Dataset records
+-------+

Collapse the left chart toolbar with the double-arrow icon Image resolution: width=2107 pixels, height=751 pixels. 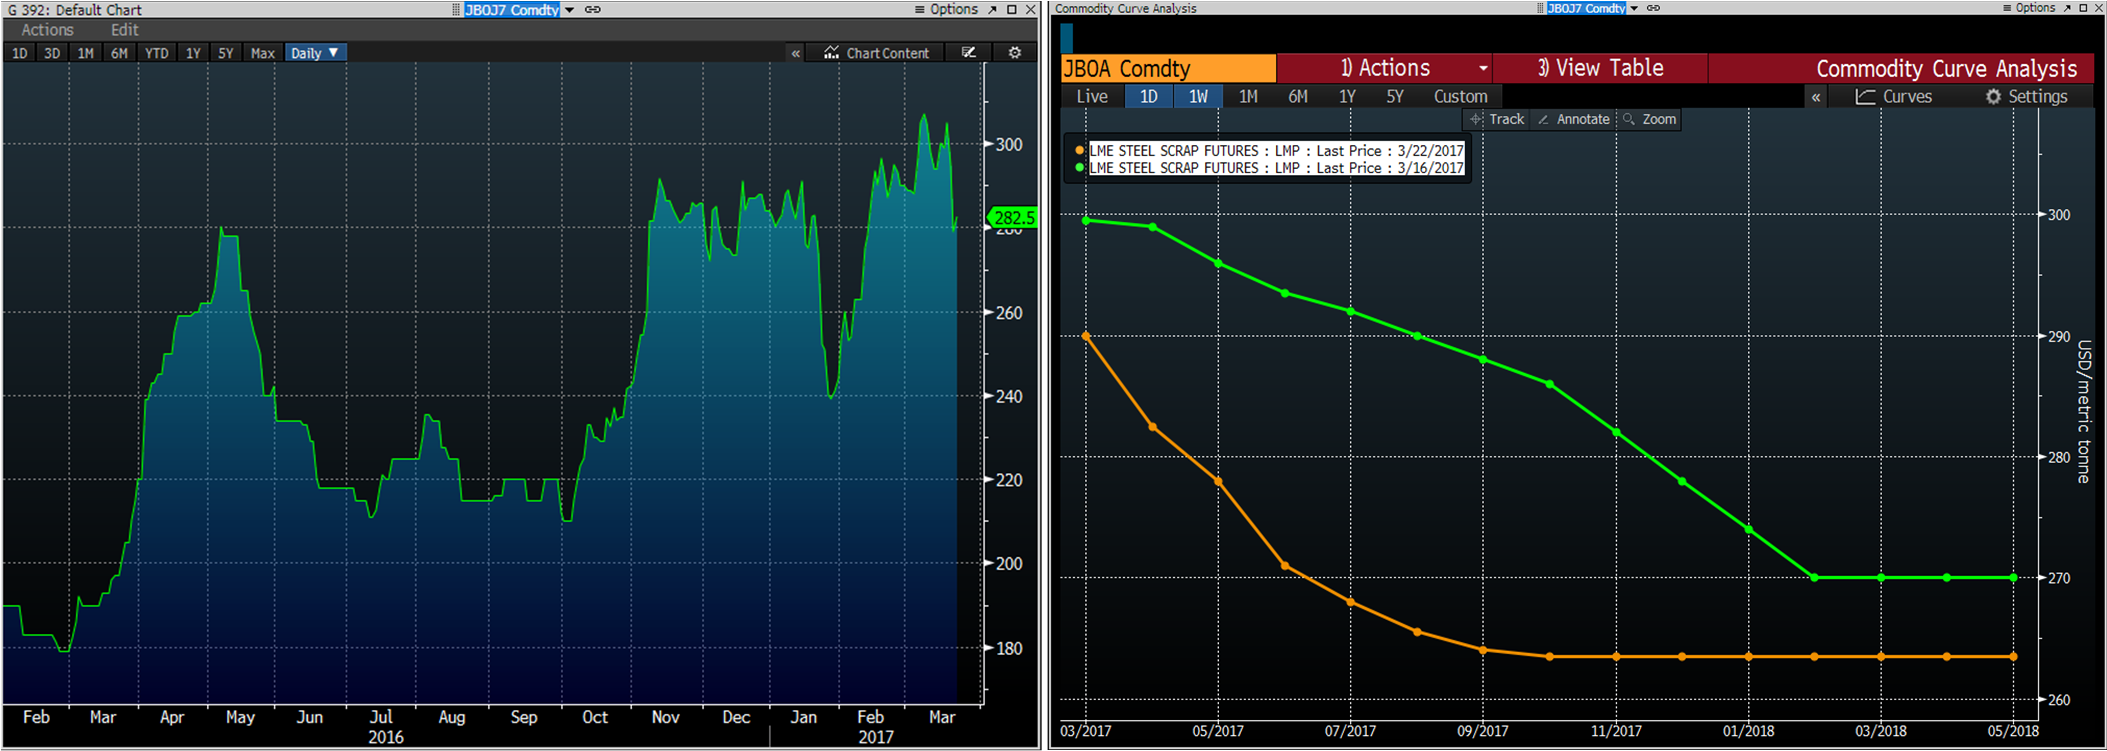(796, 53)
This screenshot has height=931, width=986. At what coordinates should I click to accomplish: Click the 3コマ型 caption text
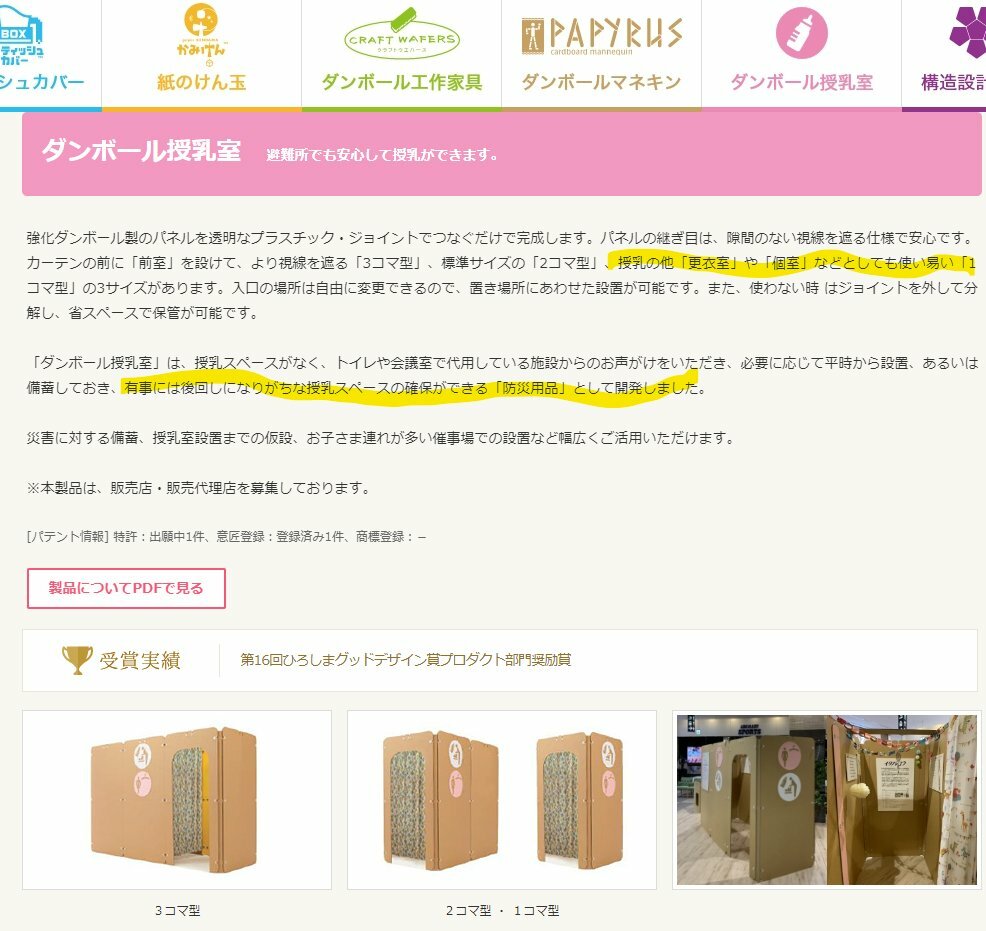177,910
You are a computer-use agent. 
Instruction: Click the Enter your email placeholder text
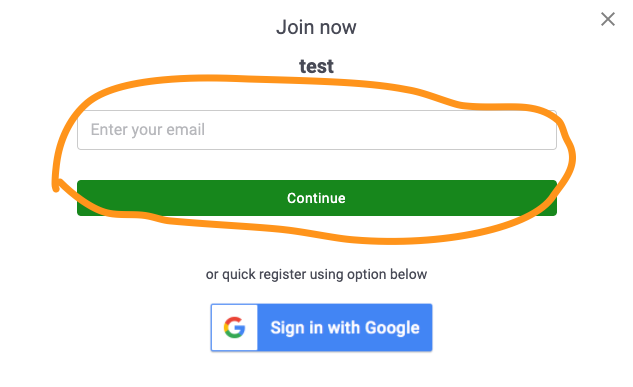point(148,130)
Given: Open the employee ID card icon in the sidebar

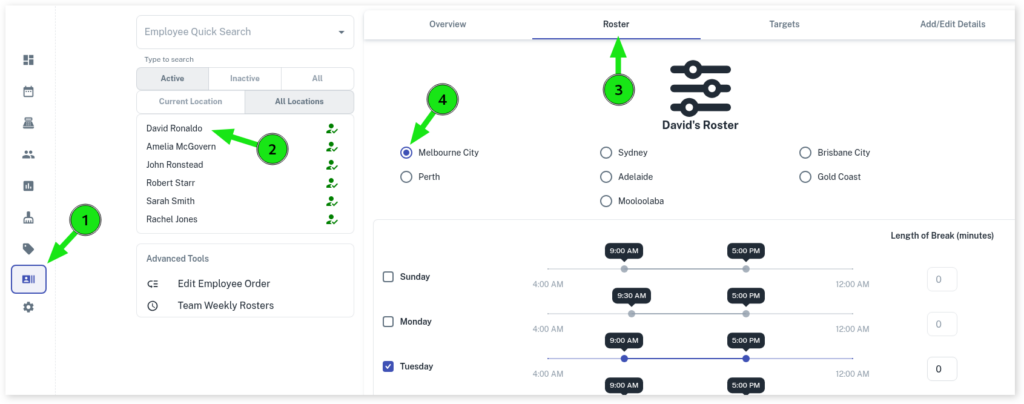Looking at the screenshot, I should (28, 279).
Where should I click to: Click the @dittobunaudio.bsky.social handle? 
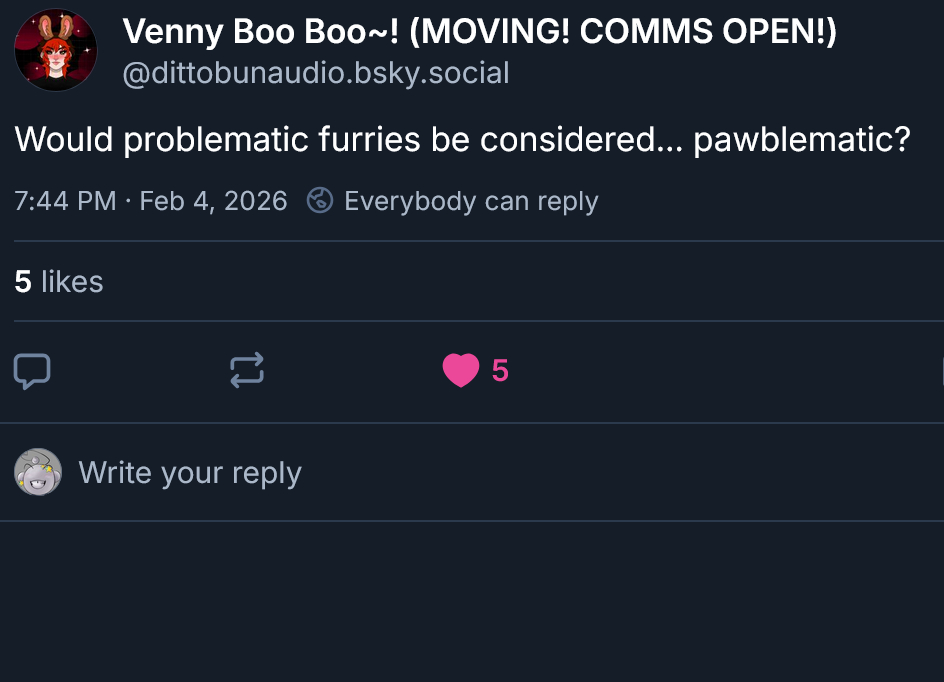coord(316,73)
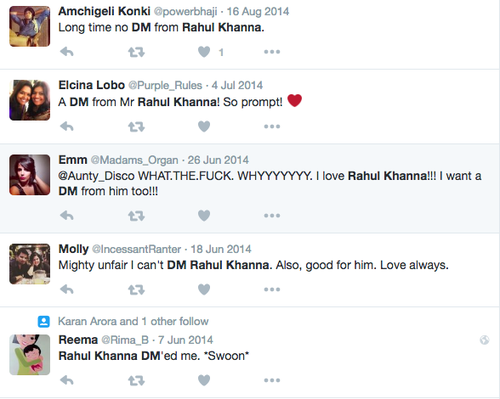Viewport: 500px width, 399px height.
Task: Like Emm's tweet
Action: click(204, 216)
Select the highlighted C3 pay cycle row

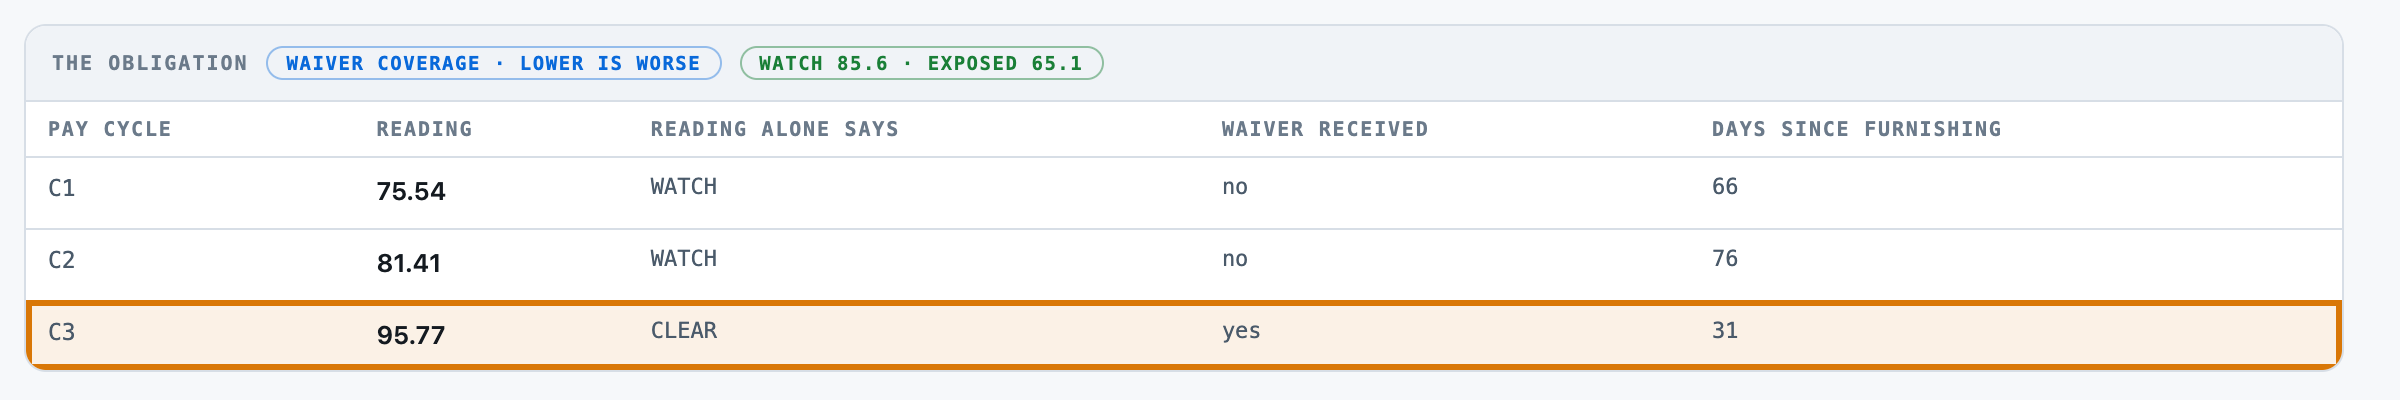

+-------+

WORK REQUIRED: With the pictures excluded, transcribe word for word only the lines from the one containing "This screenshot has" through the last line of the records.

FINISHED EXERCISE:
This screenshot has height=931, width=986. At what coordinates should I click to accomplish: Click the 3コマ型 caption text
177,910
You are a computer-use agent. 
Instruction: Click the Enter your email placeholder text
point(148,130)
Given: Open the employee ID card icon in the sidebar

Looking at the screenshot, I should (28, 279).
Where should I click to: Click the @dittobunaudio.bsky.social handle? 
coord(316,73)
Viewport: 500px width, 399px height.
Task: Like Emm's tweet
Action: click(204, 216)
Select the highlighted C3 pay cycle row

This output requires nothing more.